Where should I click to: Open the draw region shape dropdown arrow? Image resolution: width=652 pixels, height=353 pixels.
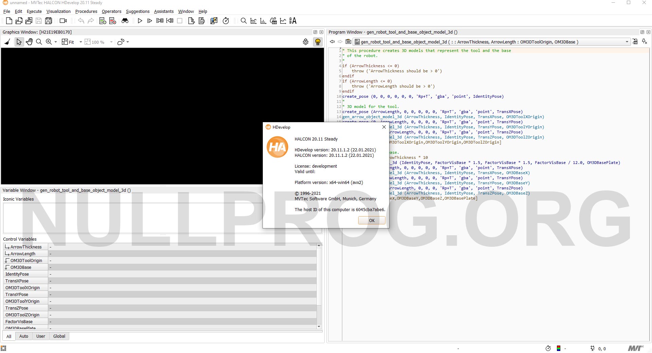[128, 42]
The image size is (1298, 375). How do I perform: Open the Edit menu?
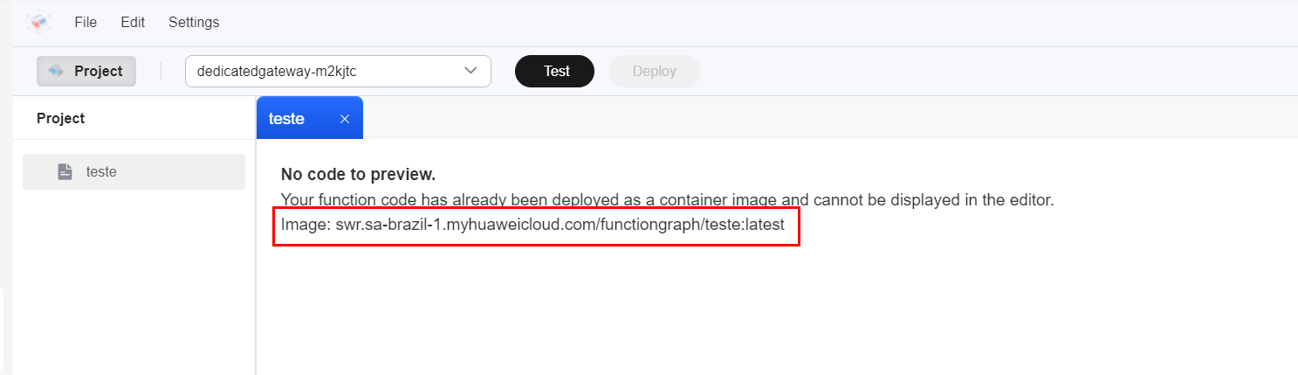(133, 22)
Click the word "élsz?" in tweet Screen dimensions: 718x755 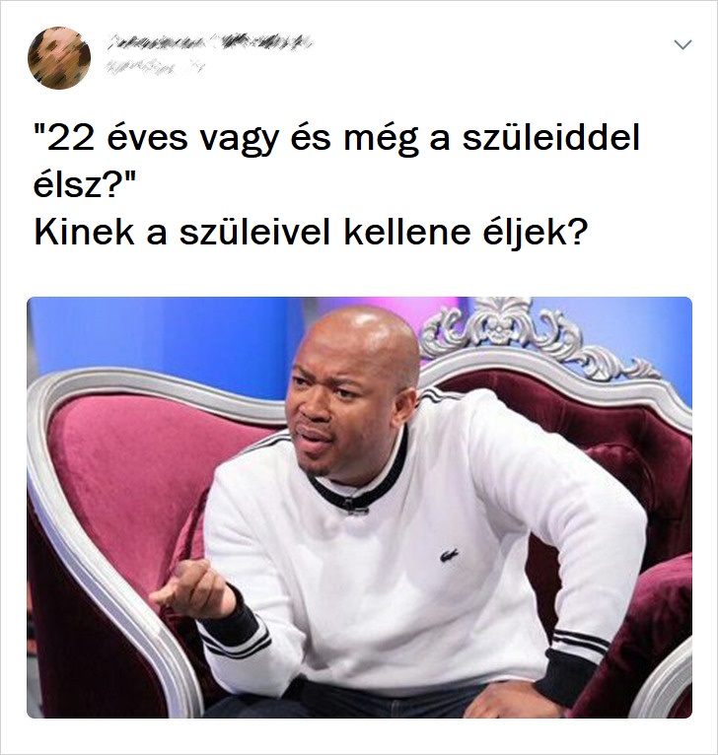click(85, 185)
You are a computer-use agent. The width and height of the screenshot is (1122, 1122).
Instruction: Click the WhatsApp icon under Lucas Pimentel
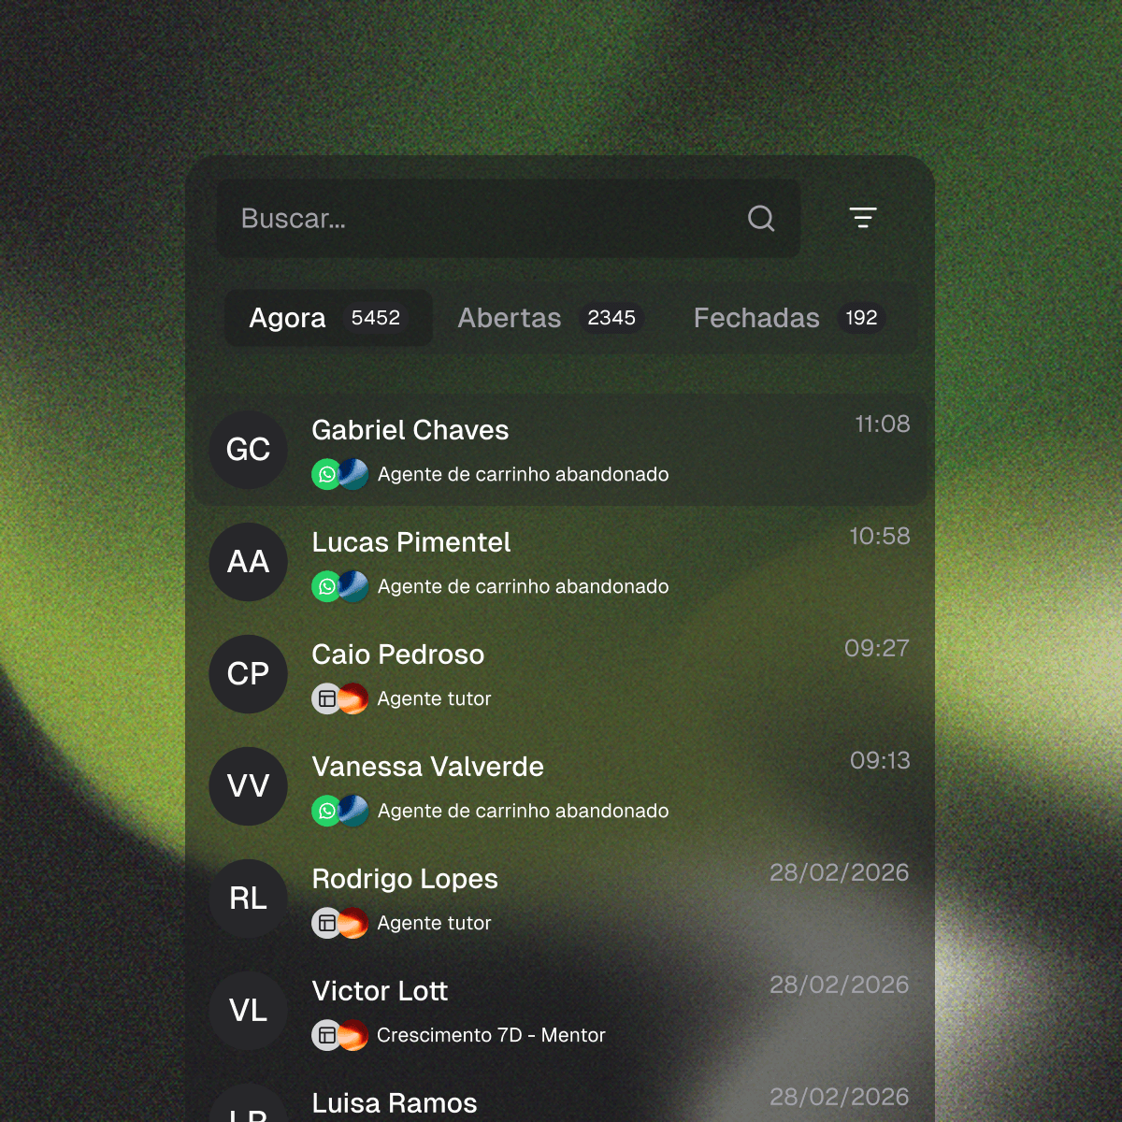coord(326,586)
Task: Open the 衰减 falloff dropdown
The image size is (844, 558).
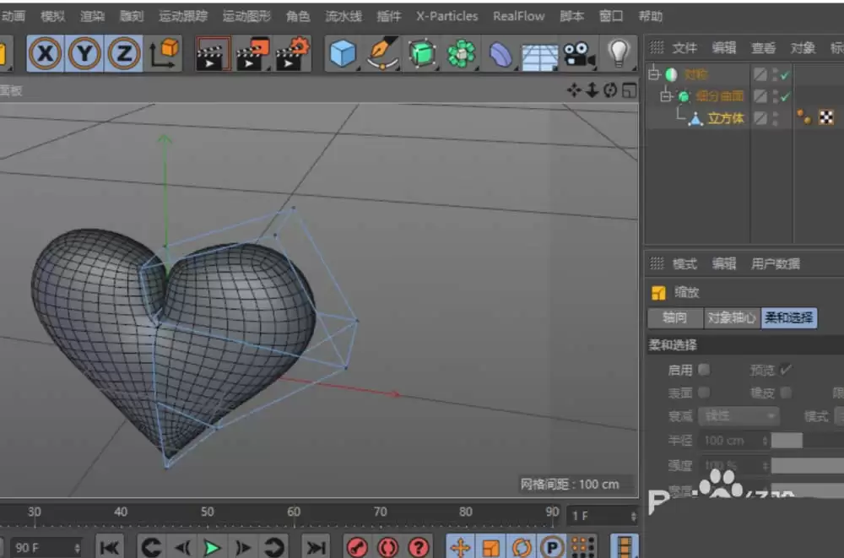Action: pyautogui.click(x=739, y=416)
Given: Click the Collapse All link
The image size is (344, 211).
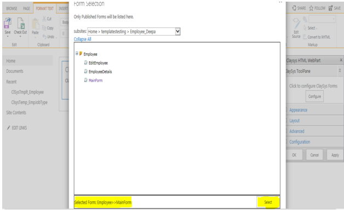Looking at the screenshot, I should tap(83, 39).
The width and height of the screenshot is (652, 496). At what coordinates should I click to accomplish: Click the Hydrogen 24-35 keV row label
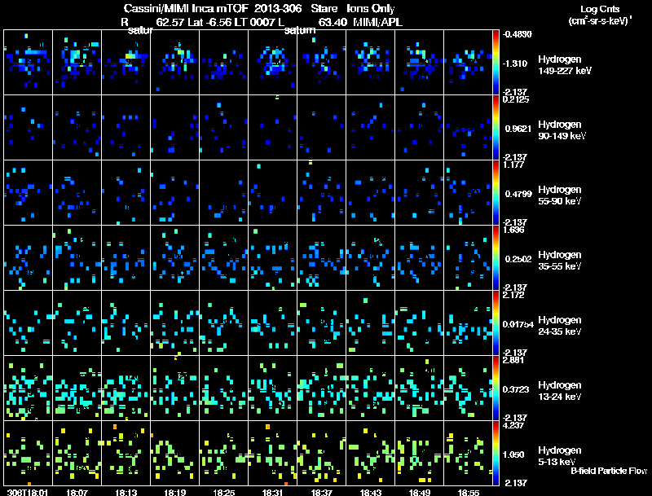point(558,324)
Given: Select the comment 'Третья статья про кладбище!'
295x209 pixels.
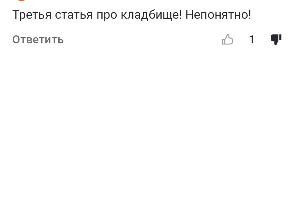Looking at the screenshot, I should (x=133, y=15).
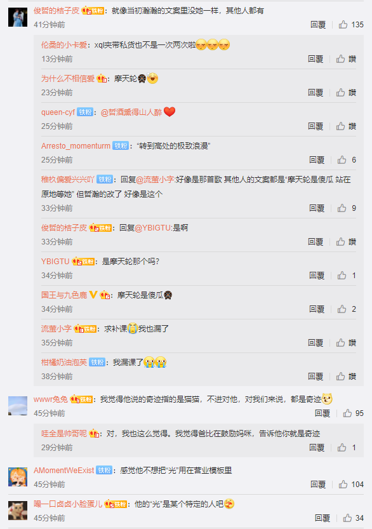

--------------------------------------------------

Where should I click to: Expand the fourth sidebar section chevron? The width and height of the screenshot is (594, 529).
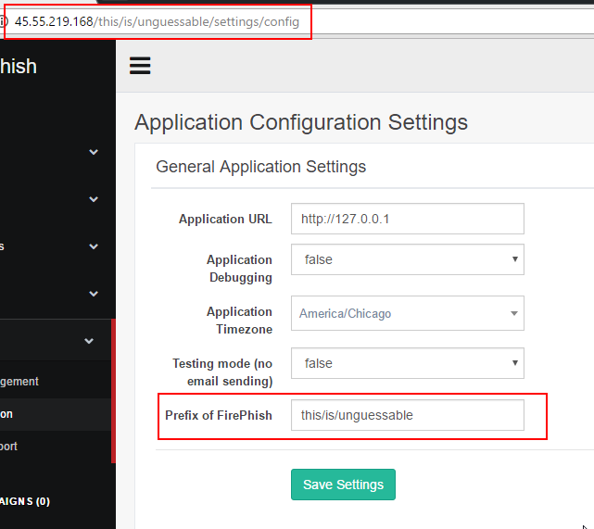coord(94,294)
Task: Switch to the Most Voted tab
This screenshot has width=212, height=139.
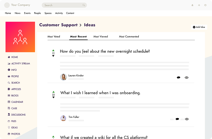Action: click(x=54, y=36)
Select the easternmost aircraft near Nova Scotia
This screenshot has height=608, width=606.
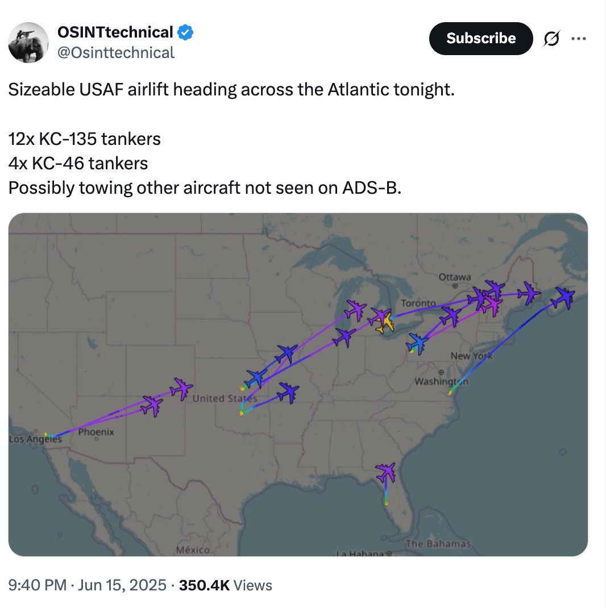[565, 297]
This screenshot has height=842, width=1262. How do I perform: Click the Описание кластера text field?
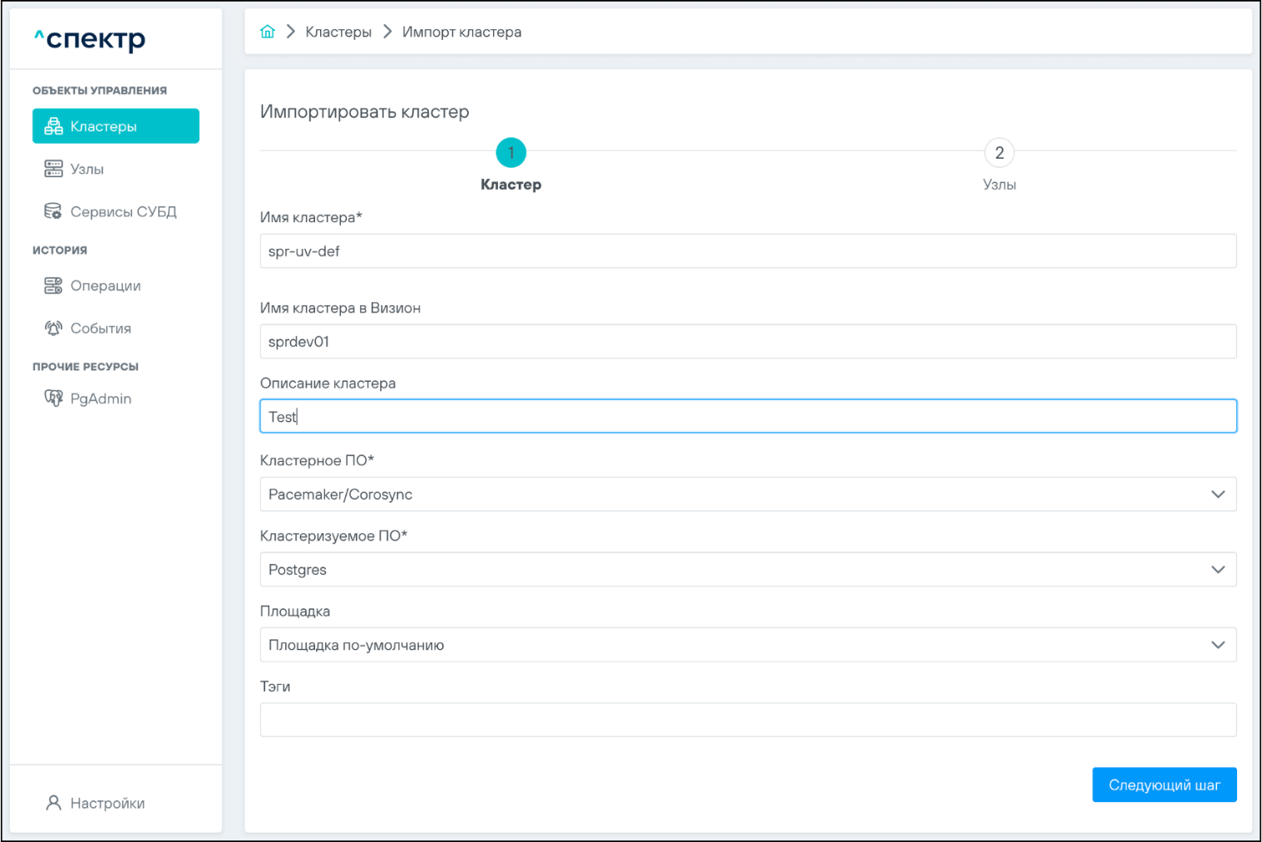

--------------------------------------------------

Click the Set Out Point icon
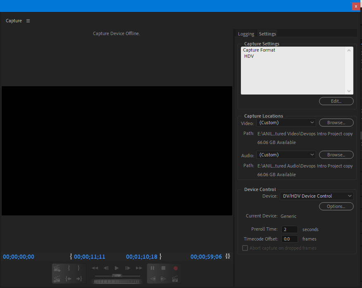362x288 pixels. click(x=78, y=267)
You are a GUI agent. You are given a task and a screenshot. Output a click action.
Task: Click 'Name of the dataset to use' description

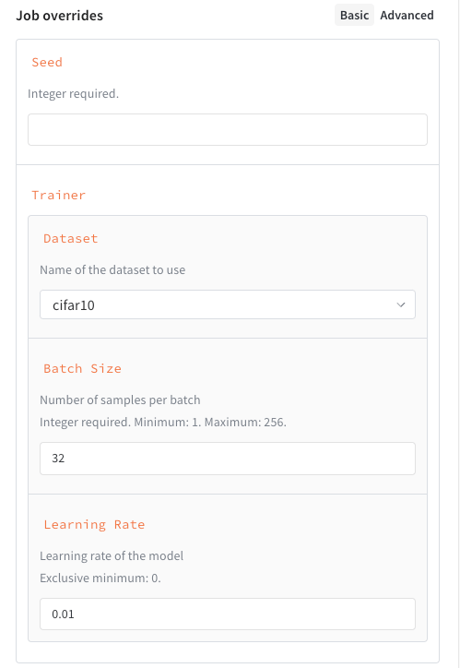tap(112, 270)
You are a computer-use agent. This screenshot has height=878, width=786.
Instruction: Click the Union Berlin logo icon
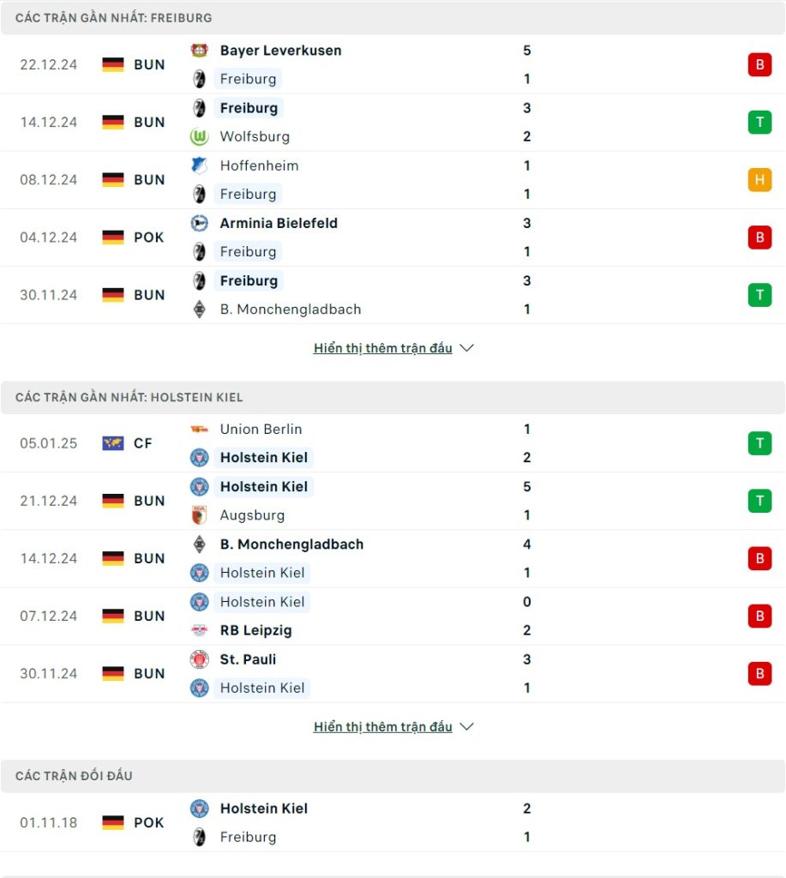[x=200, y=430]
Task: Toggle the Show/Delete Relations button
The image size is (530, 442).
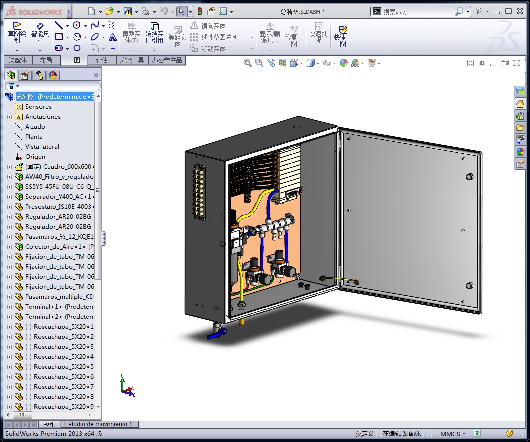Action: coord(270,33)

--------------------------------------------------

Find and copy each line in the material above where the string "agent" occurs.

## Result of this task
You are a computer-use agent. The width and height of the screenshot is (1122, 1122).
You are a GUI agent. You are given a task and a screenshot. Output a click action.
You are a computer-use agent. This screenshot has height=878, width=786.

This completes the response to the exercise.